(Text section)
»»

Of the many factors that influence a project’s outcome, one key component is that everyone involved should agree on the characteristics of a successful project. Although this seems like a no-brainer, your staff’s definition of a successful project may be quite different from yours—a discrepancy that could cause serious communication problems between you and your team.
What could they be thinking?
The MBA part of my brain views project success as a fairly straightforward issue: The project should be on time, be within budget, and meet business requirements. Some people also add to the list the nice spin-offs you may gain as a result of a project, such as outside recognition, but that’s gravy—it's not core to the success of the project. How could anyone call a project successful if it is over budget, is late, or doesn’t work? Easy. His definition of success is different from yours.
In a recent Developer Republic Quick Poll of TechRepublic members, nearly 44 percent of the respondents cited criteria other than being on time, on budget, and functional as critical factors of a successful project (Figure A).
|What developers felt made for a successful project|
Understanding the disconnect
How could “I worked with great teammates” have won any votes? The short answer is that the what’s in it for me factor is the overriding sentiment in all of these choices. Self-interest is nothing new, but if you want to know what the cause is, here are some factors that may be precipitating this type of behavior:
- Artistic priorities: I have seen many developers who focus on the creative and shun the corporate. They know where their paycheck comes from, but the success of the company is not nearly as important to them as being creative and innovative. So while on-time and on-budget projects benefit the company, these concerns may not be a priority for the developers working on them.

««

(Exercise instructions) In the text on defining project success, what share of poll respondents named criteria other than being on time, on budget, and functional as critical to a successful project?

(Excerpted records)
»»

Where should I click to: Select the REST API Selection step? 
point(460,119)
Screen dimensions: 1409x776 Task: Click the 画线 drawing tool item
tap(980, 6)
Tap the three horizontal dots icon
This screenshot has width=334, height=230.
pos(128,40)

««

(Solution below) Nearly 44 percent of the respondents.